Maternal and Newborn Health Thematic Fund

The Maternal and Newborn Health Thematic Fund (MHTF) is UNFPA’s flagship programme for improving maternal and newborn health and well-being. Launched in 2008 to boost global funding and attention to maternal health, the MHTF is now entering its third phase, from 2018 to 2022, after having completed Phase I (2008-2013) and Phase II (2014-2017).

UNFPA estimates that through 2017 the MHTF contributed to averting an estimated 119,127 maternal deaths through strategic interventions in 39 countries with some of the highest maternal mortality and morbidity rates in the world.

Accelerating progress for mothers and newborns

The Thematic Fund aims to spur progress on Sustainable Development Goal 3, which calls for efforts to promote healthy lives and well-being.

The Fund is supported by donors committed to making childbirth safer for all women, girls and newborns by bolstering midwifery and strengthening health systems overall, especially in their ability to deliver life-saving emergency obstetric and newborn care (EmONC) to those who face the greatest risks in giving birth.

These efforts encompass the Midwifery Programme, the Campaign to End Fistula, EmONC development, as well as maternal and perinatal death surveillance and response. 

Getting results

The MHTF promotes evidence-based interventions, policies and technical guidance to improve maternal and newborn health in 32 countries with high maternal and neonatal mortality rates during its third phase (2018-2022).

One key focus has been the training of thousands of midwives each year who, in turn, can care for millions of women annually. As of 2017, 85,000 midwives were trained and over 550 midwifery schools and training institutions were strengthened. The Fund also contributed to over 95,000 obstetric fistula repairs. 

Building on evidence, monitoring progress

The MHTF is providing a solid evidence base for further improvements in women’s health. Since 2008, the Fund has directly supported 39 countries in completing EmONC needs assessments, with an additional 11 countries having benefited from the expertise disseminated by the programme.
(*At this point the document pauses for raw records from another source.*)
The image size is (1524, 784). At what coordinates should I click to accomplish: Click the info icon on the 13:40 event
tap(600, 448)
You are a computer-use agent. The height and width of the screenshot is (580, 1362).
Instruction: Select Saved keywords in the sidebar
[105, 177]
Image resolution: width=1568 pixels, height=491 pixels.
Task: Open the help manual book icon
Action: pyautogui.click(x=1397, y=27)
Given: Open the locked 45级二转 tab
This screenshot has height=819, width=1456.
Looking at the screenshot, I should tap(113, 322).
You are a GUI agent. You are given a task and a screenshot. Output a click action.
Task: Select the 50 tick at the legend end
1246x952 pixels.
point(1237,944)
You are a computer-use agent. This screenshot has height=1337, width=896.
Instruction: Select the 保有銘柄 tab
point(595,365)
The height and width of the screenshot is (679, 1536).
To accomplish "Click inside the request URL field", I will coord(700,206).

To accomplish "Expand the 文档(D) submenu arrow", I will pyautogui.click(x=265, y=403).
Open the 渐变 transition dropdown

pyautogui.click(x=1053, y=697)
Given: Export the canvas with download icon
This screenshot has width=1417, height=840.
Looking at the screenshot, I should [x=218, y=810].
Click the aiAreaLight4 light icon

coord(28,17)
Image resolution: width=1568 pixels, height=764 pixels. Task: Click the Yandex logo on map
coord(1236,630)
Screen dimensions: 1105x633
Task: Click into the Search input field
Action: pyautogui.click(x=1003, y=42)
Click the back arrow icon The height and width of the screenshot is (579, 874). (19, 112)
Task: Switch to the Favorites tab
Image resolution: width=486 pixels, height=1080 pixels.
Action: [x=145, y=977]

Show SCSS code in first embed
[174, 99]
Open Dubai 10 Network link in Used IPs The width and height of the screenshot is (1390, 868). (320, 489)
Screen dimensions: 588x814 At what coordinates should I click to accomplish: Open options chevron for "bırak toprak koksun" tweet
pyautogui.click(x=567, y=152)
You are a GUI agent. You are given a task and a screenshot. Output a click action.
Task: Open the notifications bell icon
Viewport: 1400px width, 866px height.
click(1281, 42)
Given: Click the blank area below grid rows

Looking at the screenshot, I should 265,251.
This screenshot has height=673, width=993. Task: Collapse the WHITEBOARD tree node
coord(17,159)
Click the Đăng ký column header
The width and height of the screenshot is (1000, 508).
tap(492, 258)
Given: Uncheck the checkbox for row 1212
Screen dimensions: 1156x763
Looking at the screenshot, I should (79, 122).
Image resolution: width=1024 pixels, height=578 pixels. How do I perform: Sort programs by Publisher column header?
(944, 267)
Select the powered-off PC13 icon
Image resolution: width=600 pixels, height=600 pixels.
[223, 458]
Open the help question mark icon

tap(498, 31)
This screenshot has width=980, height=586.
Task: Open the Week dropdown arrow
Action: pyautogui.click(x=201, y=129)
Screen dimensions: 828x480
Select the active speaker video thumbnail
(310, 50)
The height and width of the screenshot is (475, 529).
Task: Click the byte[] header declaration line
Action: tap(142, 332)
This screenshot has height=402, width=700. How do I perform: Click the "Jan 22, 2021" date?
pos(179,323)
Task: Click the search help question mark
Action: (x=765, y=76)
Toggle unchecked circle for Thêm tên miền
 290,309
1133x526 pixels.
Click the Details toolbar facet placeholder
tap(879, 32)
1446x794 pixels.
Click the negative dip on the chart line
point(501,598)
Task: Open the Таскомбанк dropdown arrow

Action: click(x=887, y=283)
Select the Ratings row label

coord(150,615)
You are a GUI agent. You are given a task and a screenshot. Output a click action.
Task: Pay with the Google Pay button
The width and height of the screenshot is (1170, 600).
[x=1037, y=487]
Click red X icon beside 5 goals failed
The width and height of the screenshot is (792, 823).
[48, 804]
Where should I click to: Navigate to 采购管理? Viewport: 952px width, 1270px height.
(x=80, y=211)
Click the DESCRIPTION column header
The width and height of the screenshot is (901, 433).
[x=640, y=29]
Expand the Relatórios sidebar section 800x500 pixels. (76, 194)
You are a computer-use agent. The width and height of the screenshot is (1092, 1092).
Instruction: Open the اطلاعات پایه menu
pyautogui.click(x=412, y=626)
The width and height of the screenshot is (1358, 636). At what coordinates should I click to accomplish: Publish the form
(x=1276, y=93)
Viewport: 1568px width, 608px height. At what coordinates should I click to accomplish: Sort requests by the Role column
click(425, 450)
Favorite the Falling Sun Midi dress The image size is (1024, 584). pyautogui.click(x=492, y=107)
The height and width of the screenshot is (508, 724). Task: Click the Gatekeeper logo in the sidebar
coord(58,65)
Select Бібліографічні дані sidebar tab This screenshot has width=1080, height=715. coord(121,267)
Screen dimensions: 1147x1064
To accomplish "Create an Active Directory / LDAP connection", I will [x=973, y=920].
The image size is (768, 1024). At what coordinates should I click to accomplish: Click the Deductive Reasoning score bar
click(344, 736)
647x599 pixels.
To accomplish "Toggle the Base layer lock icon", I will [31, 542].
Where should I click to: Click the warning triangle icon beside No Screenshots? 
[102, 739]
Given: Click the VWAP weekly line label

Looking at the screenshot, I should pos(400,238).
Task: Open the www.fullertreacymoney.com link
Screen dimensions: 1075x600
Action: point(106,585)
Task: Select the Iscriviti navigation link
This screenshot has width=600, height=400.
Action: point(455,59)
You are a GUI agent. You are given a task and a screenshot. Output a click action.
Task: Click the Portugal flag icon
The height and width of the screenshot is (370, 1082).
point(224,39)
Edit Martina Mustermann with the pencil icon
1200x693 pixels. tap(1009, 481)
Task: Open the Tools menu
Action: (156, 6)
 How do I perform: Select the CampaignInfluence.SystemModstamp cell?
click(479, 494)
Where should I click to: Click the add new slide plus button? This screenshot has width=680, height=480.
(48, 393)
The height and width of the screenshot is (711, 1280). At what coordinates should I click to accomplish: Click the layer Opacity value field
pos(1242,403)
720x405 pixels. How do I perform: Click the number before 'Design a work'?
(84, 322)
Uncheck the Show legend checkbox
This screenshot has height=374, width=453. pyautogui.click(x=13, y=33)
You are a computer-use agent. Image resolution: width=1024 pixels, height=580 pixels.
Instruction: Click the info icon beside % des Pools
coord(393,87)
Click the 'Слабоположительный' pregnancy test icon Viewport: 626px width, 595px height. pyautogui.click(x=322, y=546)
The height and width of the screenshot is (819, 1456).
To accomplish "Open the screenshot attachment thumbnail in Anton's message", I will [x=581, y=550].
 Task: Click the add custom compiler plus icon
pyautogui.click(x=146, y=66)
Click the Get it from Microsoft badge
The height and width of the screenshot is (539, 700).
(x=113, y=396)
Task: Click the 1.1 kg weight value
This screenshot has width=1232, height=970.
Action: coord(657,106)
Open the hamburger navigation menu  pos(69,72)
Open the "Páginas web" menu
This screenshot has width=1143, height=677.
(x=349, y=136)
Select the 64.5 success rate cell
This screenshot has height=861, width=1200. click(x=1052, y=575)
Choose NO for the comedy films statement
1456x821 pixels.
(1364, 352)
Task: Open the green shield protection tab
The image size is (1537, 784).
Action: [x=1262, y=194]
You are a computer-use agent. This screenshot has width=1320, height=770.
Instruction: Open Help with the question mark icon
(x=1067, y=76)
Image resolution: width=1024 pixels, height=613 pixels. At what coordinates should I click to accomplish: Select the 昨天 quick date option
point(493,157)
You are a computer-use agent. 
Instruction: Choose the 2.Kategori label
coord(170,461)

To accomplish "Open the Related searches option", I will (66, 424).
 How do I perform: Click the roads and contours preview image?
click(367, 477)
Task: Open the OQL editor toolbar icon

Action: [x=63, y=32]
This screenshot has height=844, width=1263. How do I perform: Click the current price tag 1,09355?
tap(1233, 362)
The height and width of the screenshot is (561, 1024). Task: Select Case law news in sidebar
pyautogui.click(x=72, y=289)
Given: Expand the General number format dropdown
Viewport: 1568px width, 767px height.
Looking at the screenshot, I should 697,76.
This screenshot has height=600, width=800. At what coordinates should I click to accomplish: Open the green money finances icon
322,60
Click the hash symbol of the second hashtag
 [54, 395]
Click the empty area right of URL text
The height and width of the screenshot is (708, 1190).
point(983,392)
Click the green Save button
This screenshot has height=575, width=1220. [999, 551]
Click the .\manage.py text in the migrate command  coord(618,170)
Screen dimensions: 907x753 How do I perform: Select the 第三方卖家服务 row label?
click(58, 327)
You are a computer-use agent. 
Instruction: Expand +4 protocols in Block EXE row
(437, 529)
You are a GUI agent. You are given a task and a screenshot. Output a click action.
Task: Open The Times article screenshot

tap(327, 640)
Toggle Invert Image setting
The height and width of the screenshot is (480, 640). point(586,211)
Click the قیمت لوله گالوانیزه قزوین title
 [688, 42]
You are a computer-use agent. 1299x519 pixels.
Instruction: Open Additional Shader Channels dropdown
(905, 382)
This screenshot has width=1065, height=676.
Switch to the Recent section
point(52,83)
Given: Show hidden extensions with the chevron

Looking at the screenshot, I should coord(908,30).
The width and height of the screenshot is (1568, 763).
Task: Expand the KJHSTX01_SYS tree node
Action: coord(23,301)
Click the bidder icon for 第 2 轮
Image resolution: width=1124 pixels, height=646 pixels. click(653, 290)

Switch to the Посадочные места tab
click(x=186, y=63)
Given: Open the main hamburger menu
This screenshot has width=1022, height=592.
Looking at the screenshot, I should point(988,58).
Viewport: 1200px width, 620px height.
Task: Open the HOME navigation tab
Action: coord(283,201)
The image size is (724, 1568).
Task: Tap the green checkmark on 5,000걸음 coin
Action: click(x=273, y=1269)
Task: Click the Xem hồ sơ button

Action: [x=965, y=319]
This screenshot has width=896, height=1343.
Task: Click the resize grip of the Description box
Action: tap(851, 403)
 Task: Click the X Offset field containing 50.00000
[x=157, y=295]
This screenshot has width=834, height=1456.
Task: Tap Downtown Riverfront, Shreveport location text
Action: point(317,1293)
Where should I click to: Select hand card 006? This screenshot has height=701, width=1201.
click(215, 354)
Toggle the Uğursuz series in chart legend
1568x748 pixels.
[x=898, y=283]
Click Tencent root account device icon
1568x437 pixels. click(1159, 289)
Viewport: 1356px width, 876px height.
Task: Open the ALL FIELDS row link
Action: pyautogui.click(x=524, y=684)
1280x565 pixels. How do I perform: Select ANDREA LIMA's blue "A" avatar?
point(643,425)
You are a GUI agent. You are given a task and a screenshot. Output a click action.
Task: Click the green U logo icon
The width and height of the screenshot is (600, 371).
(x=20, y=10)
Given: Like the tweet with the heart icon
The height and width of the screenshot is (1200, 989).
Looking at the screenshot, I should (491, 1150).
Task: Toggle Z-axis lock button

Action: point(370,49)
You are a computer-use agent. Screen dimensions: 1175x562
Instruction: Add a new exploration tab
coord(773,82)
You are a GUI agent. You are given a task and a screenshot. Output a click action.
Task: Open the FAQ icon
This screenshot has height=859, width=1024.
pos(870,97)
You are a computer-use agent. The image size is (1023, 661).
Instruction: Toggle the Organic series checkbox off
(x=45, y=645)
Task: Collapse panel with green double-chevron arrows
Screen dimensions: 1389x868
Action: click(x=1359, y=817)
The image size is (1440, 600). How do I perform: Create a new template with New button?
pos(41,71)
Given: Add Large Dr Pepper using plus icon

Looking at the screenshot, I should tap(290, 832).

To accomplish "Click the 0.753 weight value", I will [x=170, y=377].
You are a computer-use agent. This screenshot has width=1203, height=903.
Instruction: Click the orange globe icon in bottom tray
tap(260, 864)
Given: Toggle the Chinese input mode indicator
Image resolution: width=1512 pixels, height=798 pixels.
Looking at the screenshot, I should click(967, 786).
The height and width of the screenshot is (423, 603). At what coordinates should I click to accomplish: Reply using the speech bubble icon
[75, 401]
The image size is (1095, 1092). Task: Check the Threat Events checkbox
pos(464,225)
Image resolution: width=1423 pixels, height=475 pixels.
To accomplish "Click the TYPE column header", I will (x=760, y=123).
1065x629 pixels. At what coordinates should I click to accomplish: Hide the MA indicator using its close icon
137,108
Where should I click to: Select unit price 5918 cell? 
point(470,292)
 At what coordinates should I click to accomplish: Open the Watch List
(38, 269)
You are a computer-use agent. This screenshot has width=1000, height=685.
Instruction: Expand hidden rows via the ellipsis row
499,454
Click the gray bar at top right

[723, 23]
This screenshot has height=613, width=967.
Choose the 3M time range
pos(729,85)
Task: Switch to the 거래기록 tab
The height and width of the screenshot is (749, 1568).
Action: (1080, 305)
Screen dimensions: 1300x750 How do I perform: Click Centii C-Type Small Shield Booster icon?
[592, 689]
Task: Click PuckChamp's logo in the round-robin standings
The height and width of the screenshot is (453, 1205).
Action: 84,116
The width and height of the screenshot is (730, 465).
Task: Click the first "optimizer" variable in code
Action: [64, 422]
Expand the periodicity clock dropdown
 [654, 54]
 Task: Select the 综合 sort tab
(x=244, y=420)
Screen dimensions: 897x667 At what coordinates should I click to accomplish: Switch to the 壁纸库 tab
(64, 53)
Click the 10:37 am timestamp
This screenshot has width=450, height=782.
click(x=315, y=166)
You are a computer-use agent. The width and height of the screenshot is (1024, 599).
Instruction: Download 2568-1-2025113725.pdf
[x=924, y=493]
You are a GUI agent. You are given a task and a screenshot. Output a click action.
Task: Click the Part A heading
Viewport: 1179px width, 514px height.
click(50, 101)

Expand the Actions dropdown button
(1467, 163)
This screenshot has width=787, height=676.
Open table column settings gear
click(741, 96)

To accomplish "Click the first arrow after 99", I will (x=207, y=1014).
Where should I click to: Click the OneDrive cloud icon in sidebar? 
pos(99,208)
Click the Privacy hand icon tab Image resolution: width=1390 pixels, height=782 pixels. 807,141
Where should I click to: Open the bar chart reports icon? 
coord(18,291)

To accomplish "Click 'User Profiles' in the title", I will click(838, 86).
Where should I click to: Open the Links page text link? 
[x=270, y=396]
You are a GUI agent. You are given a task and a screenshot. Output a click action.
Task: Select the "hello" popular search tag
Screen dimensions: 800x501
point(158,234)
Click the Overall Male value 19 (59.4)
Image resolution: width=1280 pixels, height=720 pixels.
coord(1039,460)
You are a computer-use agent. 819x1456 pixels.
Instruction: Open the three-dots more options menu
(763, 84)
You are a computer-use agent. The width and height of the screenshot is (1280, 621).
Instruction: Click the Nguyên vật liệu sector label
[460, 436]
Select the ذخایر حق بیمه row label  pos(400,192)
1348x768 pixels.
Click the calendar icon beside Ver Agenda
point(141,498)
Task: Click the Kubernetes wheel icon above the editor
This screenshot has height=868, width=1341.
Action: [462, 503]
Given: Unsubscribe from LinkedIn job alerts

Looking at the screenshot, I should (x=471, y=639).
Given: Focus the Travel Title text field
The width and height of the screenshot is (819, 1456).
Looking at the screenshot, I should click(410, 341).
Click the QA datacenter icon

In its second phase of operation (2014-2017), the MHTF introduced a consolidated and detailed results framework. It charts progress by country across dozens of indicators – from access to skilled birth personnel and emergency care to government expenditures for maternal and newborn health.

In its third phase of operation (2018-2022), the MHTF is broadening its scope to incorporate additional activities on obstetric morbidities, post-abortion care, and cervical cancer. In this phase, the MHTF will focus further on access to health care from a human rights perspective, quality of care, accountability mechanisms, and equity in access to reproductive health care, to ensure that no one is left behind.

Partners and donors

UNFPA expresses its gratitude in particular to the governments of Germany, Luxembourg and Sweden, for their support. We also thank key supporters of maternal and newborn health including the governments of France, Norway, Austria, Iceland, Poland and the United Kingdom.

Among our private sector and civil society partners, we continue to thank Friends of UNFPA, GE Health, Johnson & Johnson, the Laerdal Foundation and the UNFCU Foundation, the Woodrow Wilson Center and Zonta International for their generous support.

Our sincere thanks also go to our UN colleagues in the H6 joint programme, the Joint United Nations Programme on HIV/AIDS (UNAIDS), the United Nations Children’s Fund (UNICEF), UN Women, the World Bank Group and the World Health Organization (WHO). 

Significant contributions come from our programme partners, which include the International Confederation of Midwives (ICM), the International Federation of Gynecology and Obstetrics (FIGO), AMREF Health Africa, the International Society of Obstetric Fistula Surgeons, Columbia University’s Averting Maternal Death and Disability Program, Johns Hopkins University, Jhpiego, Women Deliver, the University of Geneva, and national and regional partners to the Campaign to End Fistula.